** Task instructions **
**a)** Answer these questions using the muffin recipe:
(i) How many muffins does the recipe make?
(ii) To what temperature should the oven be preheated?
(iii) What is used in place of regular milk?
**b)** From the muffin recipe, copy out word for word the passage starting with "3. Add the pumpkin, applesauce, egg" and going on through "comes out clean.".

(Document section begins)

Since this recipe has both pumpkin and applesauce, you’re getting all those good things from apples that keep the doctor away, plus all the nutritional bang of pumpkin. 1 cup of pumpkin has almost 200% of the vitamin A you need in a day! It also has 17% of your vitamin C. You need both these vitamins to keep your immune system going strong and fighting off any spring colds that might sneak up on you. These muffins are also made with almond milk instead of regular milk so they are dairy-free, for those who don’t agree with lactose.

This recipe makes 12 muffins. Store muffins in a sealed container in the fridge to keep them fresh. Serve with sliced cheddar cheese or a smear of light cream cheese for a treat.



  • 1 cup oatmeal
  • 1 1/2 cups whole wheat flour
  • 1/4 cup packed brown sugar
  • 1/4 tsp salt
  • 1/2 tsp baking powder
  • 1 tsp baking soda
  • 1/2 tsp nutmeg
  • 1 tsp cinnamon
  • 1 cup pumpkin puree (NOT pumpkin pie filling)
  • 1/2 cup applesauce
  • 1 egg
  • 1/2 cup almond milk
  1. Preheat the oven to 350F. Spray a muffin tin with non-stick spray or line it with muffin wrappers.
  2. In a large mixing bowl, combine the oatmeal, flour, sugar, salt, baking powder, baking soda, nutmeg, and cinnamon. Stir to combine.
  3. Add the pumpkin, applesauce, egg and almond milk to the dry ingredients and mix until just combined.
  4. Portion batter into muffin tin. Bake for 20 minutes or until a toothpick inserted in the centre comes out clean.

(Document section ends)
(Dataset entries begins)

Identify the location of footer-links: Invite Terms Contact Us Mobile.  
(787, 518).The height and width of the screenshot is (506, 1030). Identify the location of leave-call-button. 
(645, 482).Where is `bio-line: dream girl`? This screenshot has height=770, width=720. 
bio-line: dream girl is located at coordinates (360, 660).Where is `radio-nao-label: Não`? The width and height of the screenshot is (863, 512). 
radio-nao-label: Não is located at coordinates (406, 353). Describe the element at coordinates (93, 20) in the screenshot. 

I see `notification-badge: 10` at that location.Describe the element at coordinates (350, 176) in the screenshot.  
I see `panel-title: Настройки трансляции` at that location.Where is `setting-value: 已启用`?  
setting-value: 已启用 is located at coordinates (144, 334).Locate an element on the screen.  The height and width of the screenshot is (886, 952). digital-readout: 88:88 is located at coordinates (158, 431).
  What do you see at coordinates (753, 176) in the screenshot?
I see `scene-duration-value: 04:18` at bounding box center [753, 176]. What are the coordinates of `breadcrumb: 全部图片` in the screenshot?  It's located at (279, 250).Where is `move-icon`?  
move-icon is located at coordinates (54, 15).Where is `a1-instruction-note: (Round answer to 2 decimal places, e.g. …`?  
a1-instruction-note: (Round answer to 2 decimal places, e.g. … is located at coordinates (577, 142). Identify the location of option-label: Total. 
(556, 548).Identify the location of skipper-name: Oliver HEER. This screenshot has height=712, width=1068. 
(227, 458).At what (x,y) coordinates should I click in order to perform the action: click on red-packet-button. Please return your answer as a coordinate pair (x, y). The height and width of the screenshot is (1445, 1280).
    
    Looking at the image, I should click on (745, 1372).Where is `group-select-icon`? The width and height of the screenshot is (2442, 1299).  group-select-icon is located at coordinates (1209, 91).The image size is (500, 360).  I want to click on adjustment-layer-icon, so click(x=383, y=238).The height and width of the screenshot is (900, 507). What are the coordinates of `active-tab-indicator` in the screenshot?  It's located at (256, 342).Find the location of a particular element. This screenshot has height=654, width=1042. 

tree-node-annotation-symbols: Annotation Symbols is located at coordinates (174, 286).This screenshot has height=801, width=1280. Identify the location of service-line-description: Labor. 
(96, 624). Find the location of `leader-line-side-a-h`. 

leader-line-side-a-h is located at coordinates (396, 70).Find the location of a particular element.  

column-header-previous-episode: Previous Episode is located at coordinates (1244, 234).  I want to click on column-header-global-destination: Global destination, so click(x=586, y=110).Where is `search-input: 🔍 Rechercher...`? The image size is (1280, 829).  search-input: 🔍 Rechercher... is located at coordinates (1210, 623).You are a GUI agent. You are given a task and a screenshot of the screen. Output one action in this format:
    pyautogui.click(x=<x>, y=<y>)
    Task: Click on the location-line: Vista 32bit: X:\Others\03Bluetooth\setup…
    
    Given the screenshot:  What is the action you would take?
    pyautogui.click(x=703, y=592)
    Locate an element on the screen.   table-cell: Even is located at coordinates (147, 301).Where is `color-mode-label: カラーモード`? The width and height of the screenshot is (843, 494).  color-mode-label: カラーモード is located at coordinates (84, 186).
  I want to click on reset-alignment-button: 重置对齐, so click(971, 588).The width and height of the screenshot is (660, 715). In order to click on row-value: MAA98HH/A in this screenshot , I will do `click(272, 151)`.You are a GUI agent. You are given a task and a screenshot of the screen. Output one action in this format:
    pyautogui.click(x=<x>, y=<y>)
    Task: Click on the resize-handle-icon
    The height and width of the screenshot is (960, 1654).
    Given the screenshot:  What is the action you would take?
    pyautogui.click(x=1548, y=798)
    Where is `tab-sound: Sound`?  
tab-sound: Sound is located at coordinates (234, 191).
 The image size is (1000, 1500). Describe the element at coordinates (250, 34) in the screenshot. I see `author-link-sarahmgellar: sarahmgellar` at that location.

(Dataset entries ends)

** Answers by task **
**a)**
(i) 12 muffins
(ii) 350F
(iii) Almond milk

**b)**
3. Add the pumpkin, applesauce, egg and almond milk to the dry ingredients and mix until just combined.
  4. Portion batter into muffin tin. Bake for 20 minutes or until a toothpick inserted in the centre comes out clean.